Ever wondered what a brilliant investment property looks like? Is it a house, a townhouse or a unit? Is it new or old, or do you have to renovate it to get a brilliant return? Well, as it turns out one of the best investments in the nation in recent years has been in our own backyard. But more on that in a moment.
Three crucial letters: ROI
First, it is important to explain that any property investor needs to understand the concept of return on investment, or ROI. With property, your investment generally constitutes the money you contribute towards the purchase – in most cases this is the deposit and costs. However, it is also important to understand the holding costs. The lower they are, the more property you can hold while reducing risk and further increasing returns. The other really important measure is growth over the short to medium term. While long-term growth is desirable, short to medium-term growth is far more important because higher growth in the first three to eight years allows you to access more equity for other safe investments.
A Northern Beaches beauty
Now back to that great investment. As we all know, the Sydney property market has broadly delivered great growth in the past few years, but for locals it is worth knowing that The Village units above the Stockland shopping centre in Balgowlah have been among the best.
The one and two-bedroom units in this project have recorded 65 per cent to 80 per cent growth in the past six years, which is up to 25 per cent higher than Sydney in general.
More importantly, a great portion of this growth came in the first few years of the property’s release, when growth elsewhere in Sydney was modest. So investors in The Village were able to access considerable equity to purchase additional property and further increase their returns.
As these units were new and could be bought short term off the plan or complete, investors could buy far more safely than if it was a long-term off-the-plan investment.
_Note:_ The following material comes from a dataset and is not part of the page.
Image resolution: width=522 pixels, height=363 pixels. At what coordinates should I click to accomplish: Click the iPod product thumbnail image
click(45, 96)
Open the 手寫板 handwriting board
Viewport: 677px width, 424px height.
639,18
They only needed a deposit of five per cent to ten per cent plus costs, or equity from another property. What’s more, the high rent plus tax and depreciation benefits meant the cost to hold the units was generally less than $50 per week. But the news gets even better. After the first few years of rent increases, these units soon became positively geared and are now highly positively geared, even if the investor borrowed 95 per cent of the purchase price.
These properties ranged in price from about $350,000 to $450,000 for one-bedroom units to $550,000 to $700,000-plus for two-bedroom units. One unit was bought for $425,000 in October 2008 and sold in September this year for $725,000! The investor used five per cent deposit plus costs so their total investment was close to ten per cent of the purchase price (so about $45,000). But with $300,000 growth, they have turned $45,000 into $300,000 after the purchase and sale costs are taken into account. Better still, if they used the equity growth in the first few years to buy another property, this return could be even higher.
Don’t miss out
This example at The Village highlights an exceptional investment – one that required minimal cash and time to buy, hold and manage. As it was purchased very soon after the global financial crisis, when sentiment was poor, most people were fearful and shied away from making any investments. That was an opportunity lost.
With that in mind and in the knowledge that the Sydney market is nearing the top of the cycle, smart investors are now looking for property like the Balgowlah example in Brisbane, which is the only capital city with a strong capital growth forecast and relatively high rents.
While it may be too late to benefit from Balgowlah, you don’t want to miss the next big thing.
This article was originally written for the Nov 2015 edition of Peninsula Living Magazine.